- EXERCISE PROMPT
Copy the data as given. No line may be skipped.

- INPUT MATERIAL
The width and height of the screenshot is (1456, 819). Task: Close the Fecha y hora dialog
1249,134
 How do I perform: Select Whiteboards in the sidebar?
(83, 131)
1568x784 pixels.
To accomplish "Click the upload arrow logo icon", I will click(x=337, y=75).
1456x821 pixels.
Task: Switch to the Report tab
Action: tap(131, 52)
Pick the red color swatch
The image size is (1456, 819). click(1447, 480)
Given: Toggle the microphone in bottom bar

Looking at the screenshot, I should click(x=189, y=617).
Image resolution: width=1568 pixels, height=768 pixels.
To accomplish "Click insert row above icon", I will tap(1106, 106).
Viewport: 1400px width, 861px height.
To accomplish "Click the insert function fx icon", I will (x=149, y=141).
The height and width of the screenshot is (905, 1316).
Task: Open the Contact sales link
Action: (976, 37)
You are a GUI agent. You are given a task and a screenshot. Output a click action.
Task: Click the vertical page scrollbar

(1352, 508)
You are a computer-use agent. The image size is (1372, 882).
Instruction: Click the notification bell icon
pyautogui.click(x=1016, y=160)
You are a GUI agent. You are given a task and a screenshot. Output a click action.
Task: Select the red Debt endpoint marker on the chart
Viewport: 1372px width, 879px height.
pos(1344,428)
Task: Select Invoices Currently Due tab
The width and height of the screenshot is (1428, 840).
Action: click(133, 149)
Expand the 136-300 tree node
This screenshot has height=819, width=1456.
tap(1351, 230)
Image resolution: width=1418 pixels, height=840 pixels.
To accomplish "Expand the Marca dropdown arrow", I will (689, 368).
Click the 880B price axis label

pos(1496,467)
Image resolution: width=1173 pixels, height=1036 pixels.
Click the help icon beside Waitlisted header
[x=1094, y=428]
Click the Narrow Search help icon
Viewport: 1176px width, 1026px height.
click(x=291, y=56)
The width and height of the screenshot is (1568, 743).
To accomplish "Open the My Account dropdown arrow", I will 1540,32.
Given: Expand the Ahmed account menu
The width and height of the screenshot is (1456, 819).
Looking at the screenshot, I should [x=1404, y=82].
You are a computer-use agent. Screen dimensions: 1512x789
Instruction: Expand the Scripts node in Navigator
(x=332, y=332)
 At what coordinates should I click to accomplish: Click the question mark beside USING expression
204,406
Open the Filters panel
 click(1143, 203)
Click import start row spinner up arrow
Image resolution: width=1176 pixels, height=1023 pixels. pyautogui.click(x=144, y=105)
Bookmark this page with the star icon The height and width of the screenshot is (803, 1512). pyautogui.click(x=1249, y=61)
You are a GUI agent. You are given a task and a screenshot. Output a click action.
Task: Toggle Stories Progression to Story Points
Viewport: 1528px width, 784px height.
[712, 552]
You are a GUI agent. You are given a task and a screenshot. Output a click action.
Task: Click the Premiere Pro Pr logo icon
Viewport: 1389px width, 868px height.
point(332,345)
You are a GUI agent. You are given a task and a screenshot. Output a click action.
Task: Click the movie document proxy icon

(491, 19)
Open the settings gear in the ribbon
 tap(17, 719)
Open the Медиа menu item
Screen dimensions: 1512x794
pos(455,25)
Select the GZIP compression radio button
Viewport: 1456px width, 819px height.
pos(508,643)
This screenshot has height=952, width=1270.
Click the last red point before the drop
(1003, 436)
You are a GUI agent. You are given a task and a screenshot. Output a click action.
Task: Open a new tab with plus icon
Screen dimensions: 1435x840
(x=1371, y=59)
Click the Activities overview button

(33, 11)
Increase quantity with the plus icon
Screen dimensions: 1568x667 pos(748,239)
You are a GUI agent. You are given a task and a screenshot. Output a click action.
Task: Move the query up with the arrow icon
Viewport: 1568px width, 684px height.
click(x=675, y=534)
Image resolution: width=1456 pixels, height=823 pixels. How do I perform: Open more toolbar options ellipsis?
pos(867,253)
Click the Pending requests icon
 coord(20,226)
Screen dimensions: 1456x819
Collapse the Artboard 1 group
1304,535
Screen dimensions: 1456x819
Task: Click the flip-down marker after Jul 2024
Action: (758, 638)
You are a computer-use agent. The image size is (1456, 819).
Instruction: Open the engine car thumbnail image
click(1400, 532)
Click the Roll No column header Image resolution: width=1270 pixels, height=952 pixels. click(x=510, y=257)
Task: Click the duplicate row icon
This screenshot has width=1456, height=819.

- RESPONSE AREA
The width and height of the screenshot is (1456, 819). Task: Close the Fecha y hora dialog
1249,134
 How do I perform: Select Whiteboards in the sidebar?
(83, 131)
1568x784 pixels.
To accomplish "Click the upload arrow logo icon", I will click(x=337, y=75).
1456x821 pixels.
Task: Switch to the Report tab
Action: tap(131, 52)
Pick the red color swatch
The image size is (1456, 819). click(1447, 480)
Given: Toggle the microphone in bottom bar

Looking at the screenshot, I should click(x=189, y=617).
Image resolution: width=1568 pixels, height=768 pixels.
To accomplish "Click insert row above icon", I will tap(1106, 106).
Viewport: 1400px width, 861px height.
To accomplish "Click the insert function fx icon", I will (x=149, y=141).
The height and width of the screenshot is (905, 1316).
Task: Open the Contact sales link
Action: (976, 37)
You are a GUI agent. You are given a task and a screenshot. Output a click action.
Task: Click the vertical page scrollbar

(1352, 508)
You are a computer-use agent. The image size is (1372, 882).
Instruction: Click the notification bell icon
pyautogui.click(x=1016, y=160)
You are a GUI agent. You are given a task and a screenshot. Output a click action.
Task: Select the red Debt endpoint marker on the chart
Viewport: 1372px width, 879px height.
pos(1344,428)
Task: Select Invoices Currently Due tab
The width and height of the screenshot is (1428, 840).
Action: click(133, 149)
Expand the 136-300 tree node
This screenshot has height=819, width=1456.
tap(1351, 230)
Image resolution: width=1418 pixels, height=840 pixels.
To accomplish "Expand the Marca dropdown arrow", I will (689, 368).
Click the 880B price axis label

pos(1496,467)
Image resolution: width=1173 pixels, height=1036 pixels.
Click the help icon beside Waitlisted header
[x=1094, y=428]
Click the Narrow Search help icon
Viewport: 1176px width, 1026px height.
click(x=291, y=56)
The width and height of the screenshot is (1568, 743).
To accomplish "Open the My Account dropdown arrow", I will 1540,32.
Given: Expand the Ahmed account menu
The width and height of the screenshot is (1456, 819).
Looking at the screenshot, I should [x=1404, y=82].
You are a computer-use agent. Screen dimensions: 1512x789
Instruction: Expand the Scripts node in Navigator
(x=332, y=332)
 At what coordinates should I click to accomplish: Click the question mark beside USING expression
204,406
Open the Filters panel
 click(1143, 203)
Click import start row spinner up arrow
Image resolution: width=1176 pixels, height=1023 pixels. pyautogui.click(x=144, y=105)
Bookmark this page with the star icon The height and width of the screenshot is (803, 1512). pyautogui.click(x=1249, y=61)
You are a GUI agent. You are given a task and a screenshot. Output a click action.
Task: Toggle Stories Progression to Story Points
Viewport: 1528px width, 784px height.
[712, 552]
You are a GUI agent. You are given a task and a screenshot. Output a click action.
Task: Click the Premiere Pro Pr logo icon
Viewport: 1389px width, 868px height.
point(332,345)
You are a GUI agent. You are given a task and a screenshot. Output a click action.
Task: Click the movie document proxy icon

(491, 19)
Open the settings gear in the ribbon
 tap(17, 719)
Open the Медиа menu item
Screen dimensions: 1512x794
pos(455,25)
Select the GZIP compression radio button
Viewport: 1456px width, 819px height.
pos(508,643)
This screenshot has height=952, width=1270.
Click the last red point before the drop
(1003, 436)
You are a GUI agent. You are given a task and a screenshot. Output a click action.
Task: Open a new tab with plus icon
Screen dimensions: 1435x840
(x=1371, y=59)
Click the Activities overview button

(33, 11)
Increase quantity with the plus icon
Screen dimensions: 1568x667 pos(748,239)
You are a GUI agent. You are given a task and a screenshot. Output a click action.
Task: Move the query up with the arrow icon
Viewport: 1568px width, 684px height.
click(x=675, y=534)
Image resolution: width=1456 pixels, height=823 pixels. How do I perform: Open more toolbar options ellipsis?
pos(867,253)
Click the Pending requests icon
 coord(20,226)
Screen dimensions: 1456x819
Collapse the Artboard 1 group
1304,535
Screen dimensions: 1456x819
Task: Click the flip-down marker after Jul 2024
Action: (758, 638)
You are a computer-use agent. The image size is (1456, 819).
Instruction: Open the engine car thumbnail image
click(1400, 532)
Click the Roll No column header Image resolution: width=1270 pixels, height=952 pixels. click(x=510, y=257)
Task: Click the duplicate row icon
This screenshot has width=1456, height=819.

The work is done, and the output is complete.